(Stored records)
++++

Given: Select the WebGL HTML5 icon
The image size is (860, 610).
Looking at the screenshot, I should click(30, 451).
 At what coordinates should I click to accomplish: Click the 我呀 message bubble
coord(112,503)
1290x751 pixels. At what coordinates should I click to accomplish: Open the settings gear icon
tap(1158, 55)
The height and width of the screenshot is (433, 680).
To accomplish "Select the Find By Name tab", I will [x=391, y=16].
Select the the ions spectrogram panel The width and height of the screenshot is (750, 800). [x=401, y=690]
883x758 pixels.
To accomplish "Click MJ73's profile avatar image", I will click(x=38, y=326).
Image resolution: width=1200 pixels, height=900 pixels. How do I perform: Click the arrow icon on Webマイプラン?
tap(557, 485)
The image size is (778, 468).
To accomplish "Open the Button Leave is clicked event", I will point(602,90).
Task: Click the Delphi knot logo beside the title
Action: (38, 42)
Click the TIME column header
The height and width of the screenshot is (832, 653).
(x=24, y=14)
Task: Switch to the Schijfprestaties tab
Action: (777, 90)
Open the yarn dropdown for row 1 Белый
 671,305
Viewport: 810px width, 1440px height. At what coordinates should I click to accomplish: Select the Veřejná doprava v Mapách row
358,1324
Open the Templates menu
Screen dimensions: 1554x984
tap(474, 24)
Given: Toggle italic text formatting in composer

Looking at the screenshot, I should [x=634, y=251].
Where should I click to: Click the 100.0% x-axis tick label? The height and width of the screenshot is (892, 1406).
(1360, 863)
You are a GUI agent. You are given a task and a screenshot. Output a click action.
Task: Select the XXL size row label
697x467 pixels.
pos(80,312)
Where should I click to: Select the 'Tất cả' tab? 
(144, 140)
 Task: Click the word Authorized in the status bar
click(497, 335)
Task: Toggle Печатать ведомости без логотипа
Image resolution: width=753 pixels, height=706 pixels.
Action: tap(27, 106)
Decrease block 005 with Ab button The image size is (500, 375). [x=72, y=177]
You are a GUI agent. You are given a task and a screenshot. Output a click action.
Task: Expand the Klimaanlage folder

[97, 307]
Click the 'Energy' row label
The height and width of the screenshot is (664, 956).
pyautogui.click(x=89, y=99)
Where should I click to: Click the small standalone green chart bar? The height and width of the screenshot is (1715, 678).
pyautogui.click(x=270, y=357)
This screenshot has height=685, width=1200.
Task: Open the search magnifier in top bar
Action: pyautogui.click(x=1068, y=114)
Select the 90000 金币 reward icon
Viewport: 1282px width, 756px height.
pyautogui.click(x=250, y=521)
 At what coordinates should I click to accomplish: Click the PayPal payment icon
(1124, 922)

++++

What this task involves — From the first line to the last, copy every record exactly.

Answer area —
Given: Select the WebGL HTML5 icon
The image size is (860, 610).
Looking at the screenshot, I should click(30, 451).
 At what coordinates should I click to accomplish: Click the 我呀 message bubble
coord(112,503)
1290x751 pixels. At what coordinates should I click to accomplish: Open the settings gear icon
tap(1158, 55)
The height and width of the screenshot is (433, 680).
To accomplish "Select the Find By Name tab", I will [x=391, y=16].
Select the the ions spectrogram panel The width and height of the screenshot is (750, 800). [x=401, y=690]
883x758 pixels.
To accomplish "Click MJ73's profile avatar image", I will click(x=38, y=326).
Image resolution: width=1200 pixels, height=900 pixels. How do I perform: Click the arrow icon on Webマイプラン?
tap(557, 485)
The image size is (778, 468).
To accomplish "Open the Button Leave is clicked event", I will point(602,90).
Task: Click the Delphi knot logo beside the title
Action: (38, 42)
Click the TIME column header
The height and width of the screenshot is (832, 653).
(x=24, y=14)
Task: Switch to the Schijfprestaties tab
Action: (777, 90)
Open the yarn dropdown for row 1 Белый
 671,305
Viewport: 810px width, 1440px height. At what coordinates should I click to accomplish: Select the Veřejná doprava v Mapách row
358,1324
Open the Templates menu
Screen dimensions: 1554x984
tap(474, 24)
Given: Toggle italic text formatting in composer

Looking at the screenshot, I should [x=634, y=251].
Where should I click to: Click the 100.0% x-axis tick label? The height and width of the screenshot is (892, 1406).
(1360, 863)
You are a GUI agent. You are given a task and a screenshot. Output a click action.
Task: Select the XXL size row label
697x467 pixels.
pos(80,312)
Where should I click to: Select the 'Tất cả' tab? 
(144, 140)
 Task: Click the word Authorized in the status bar
click(497, 335)
Task: Toggle Печатать ведомости без логотипа
Image resolution: width=753 pixels, height=706 pixels.
Action: tap(27, 106)
Decrease block 005 with Ab button The image size is (500, 375). [x=72, y=177]
You are a GUI agent. You are given a task and a screenshot. Output a click action.
Task: Expand the Klimaanlage folder

[97, 307]
Click the 'Energy' row label
The height and width of the screenshot is (664, 956).
pyautogui.click(x=89, y=99)
Where should I click to: Click the small standalone green chart bar? The height and width of the screenshot is (1715, 678).
pyautogui.click(x=270, y=357)
This screenshot has height=685, width=1200.
Task: Open the search magnifier in top bar
Action: pyautogui.click(x=1068, y=114)
Select the 90000 金币 reward icon
Viewport: 1282px width, 756px height.
pyautogui.click(x=250, y=521)
 At what coordinates should I click to accomplish: Click the PayPal payment icon
(1124, 922)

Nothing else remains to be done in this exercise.